Attack of the Killer Tomatoes
The vast majority of the scientific literature finds that modern biotech crops are safe for people and animals to eat and safe for the environment. Nevertheless, a few activist researchers do manage from time to time to get some hapless journal editor to publish one of their dodgy studies that allegedly finds some deleterious effects from consuming foods made with ingredients from genetically modified crops.
One such study by a team of Italian researchers recently reported that goats that had been fed a mixture of biotech corn and soy produced colostrum (first milk) that had lower protein and fat content and lower serum immunoglobulin G (IgG) concentration than milk from similar goats that consumed conventional corn and soy feed. In addition, they claim to have discovered genes from the biotech crops in the milk. The kids whose mothers ate biotech foods were smaller than those whose mothers dined on conventional fare.
Now Nature.com is reporting that an forensic investigation into that study and two others by members of the same research team finds that they "contain intentional data manipulation."

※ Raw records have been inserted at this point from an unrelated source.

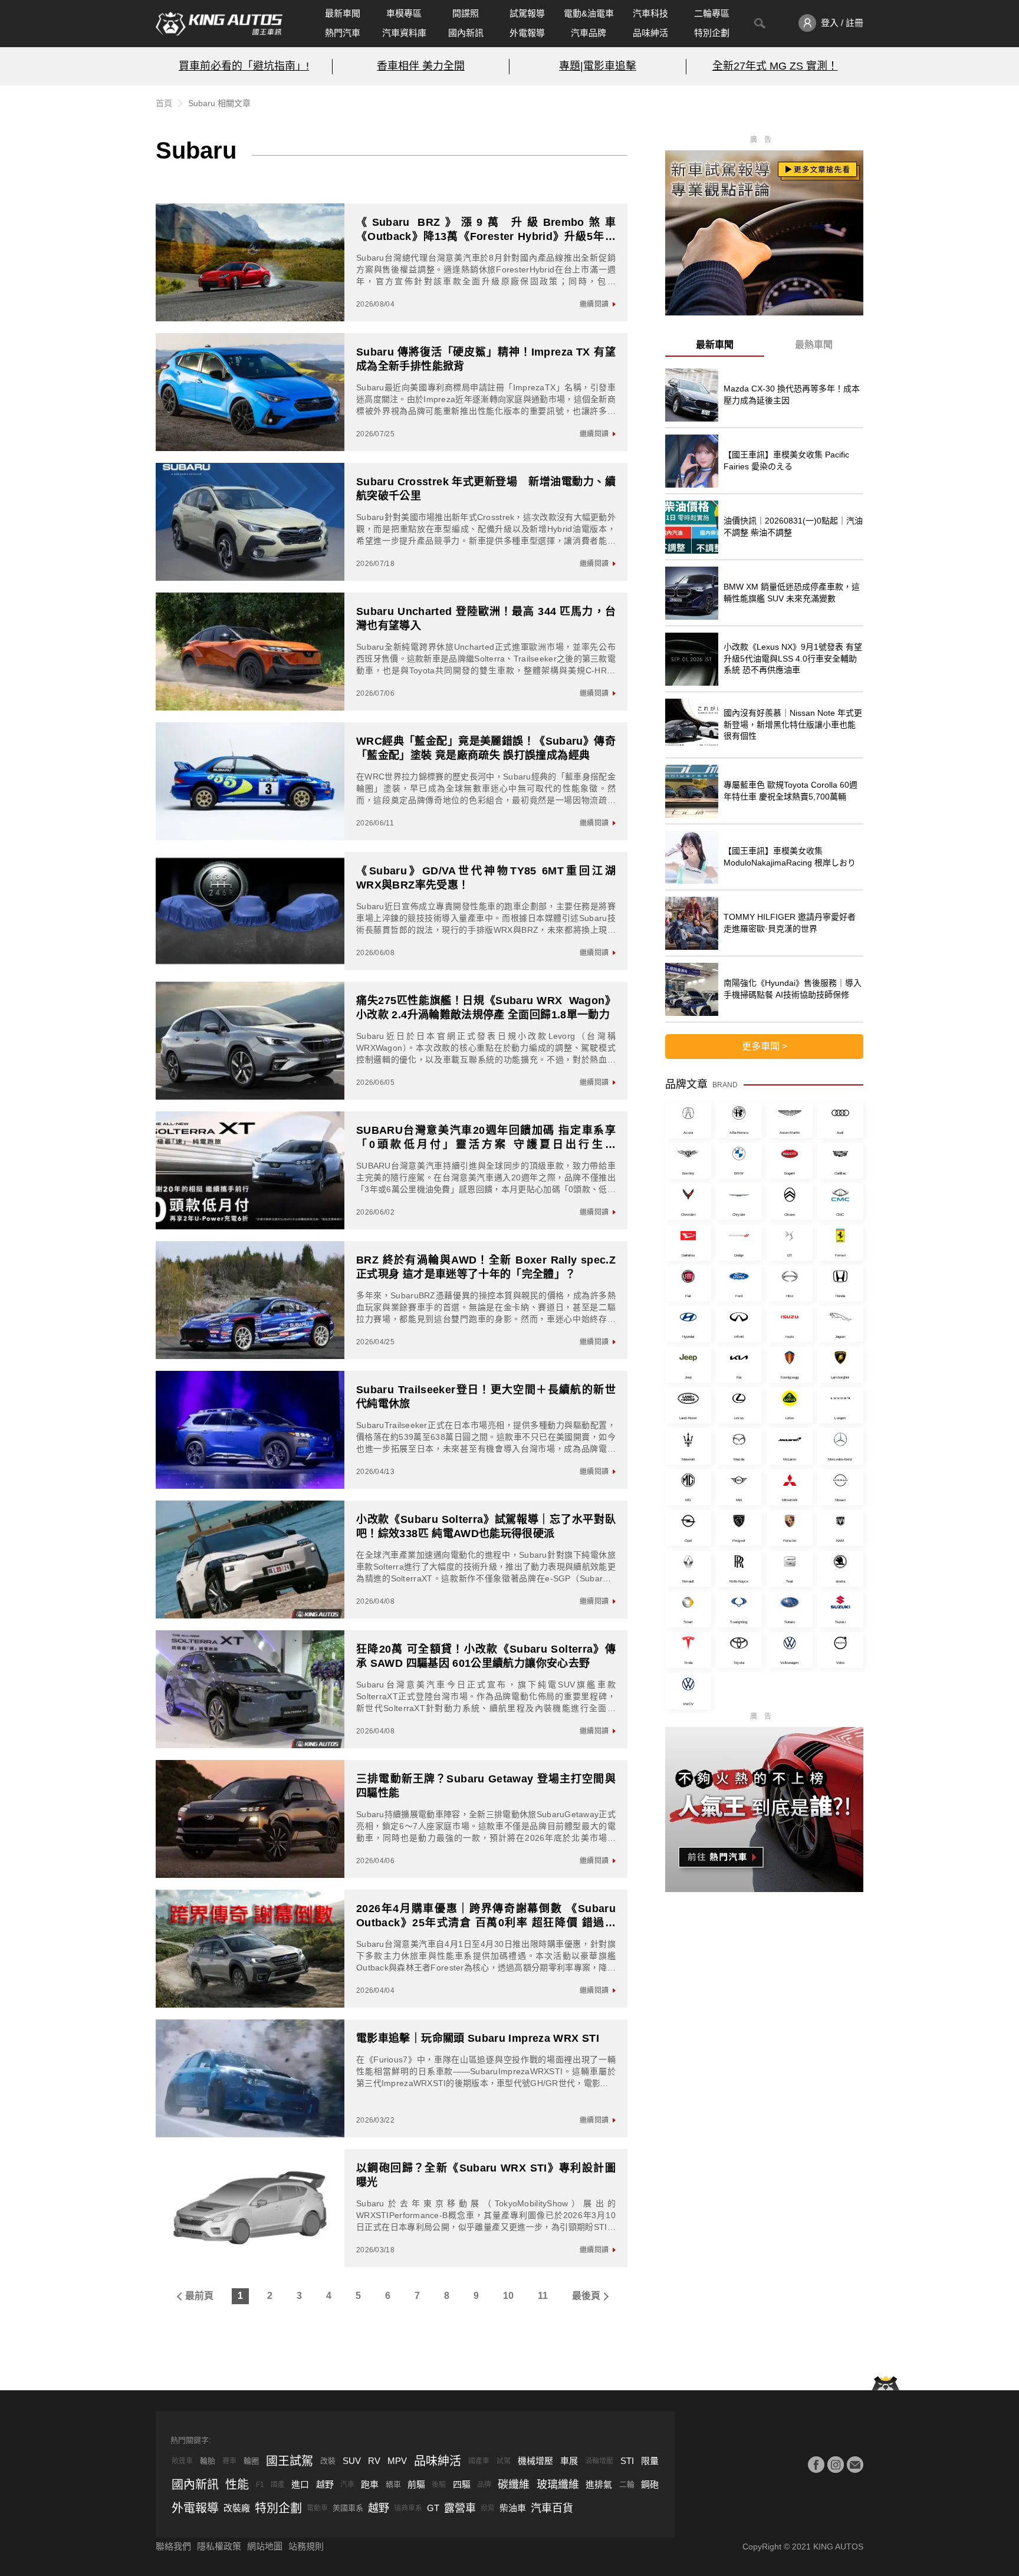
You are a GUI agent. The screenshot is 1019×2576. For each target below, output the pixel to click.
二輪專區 (711, 13)
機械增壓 (535, 2461)
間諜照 (465, 13)
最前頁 (199, 2296)
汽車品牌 (588, 33)
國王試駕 (289, 2461)
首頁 (164, 103)
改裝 (328, 2460)
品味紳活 (650, 33)
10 (508, 2296)
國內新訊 (466, 33)
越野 (325, 2484)
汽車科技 (650, 13)
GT (433, 2508)
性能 (237, 2484)
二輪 (627, 2484)
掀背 (488, 2508)
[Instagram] (835, 2464)
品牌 (484, 2484)
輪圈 (251, 2460)
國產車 (478, 2461)
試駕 (504, 2461)
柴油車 (512, 2508)
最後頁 (586, 2296)
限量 (650, 2461)
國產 (278, 2484)
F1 (260, 2484)
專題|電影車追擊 (597, 66)
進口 (300, 2484)
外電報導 (527, 33)
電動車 (317, 2508)
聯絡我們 (173, 2546)
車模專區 (404, 13)
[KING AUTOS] (219, 23)
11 (543, 2296)
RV (374, 2461)
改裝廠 (236, 2508)
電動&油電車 (589, 13)
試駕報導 (527, 13)
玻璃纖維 (558, 2485)
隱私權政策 (219, 2546)
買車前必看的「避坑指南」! (244, 66)
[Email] (855, 2464)
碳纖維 (514, 2485)
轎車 (393, 2484)
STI (627, 2461)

Interestingly, a recent feeding study that cited the Italian report found no such effects in milk from Holstein cows. Another reported that rats fed biotech flax seed did not gain as much weight as those fed conventional chow largely because of digestibility issues arising from increased antioxidant capacity of the biotech seeds. The researchers go on suggest that the specific variety of biotech flax used in the study might actually offer health benefits in humans.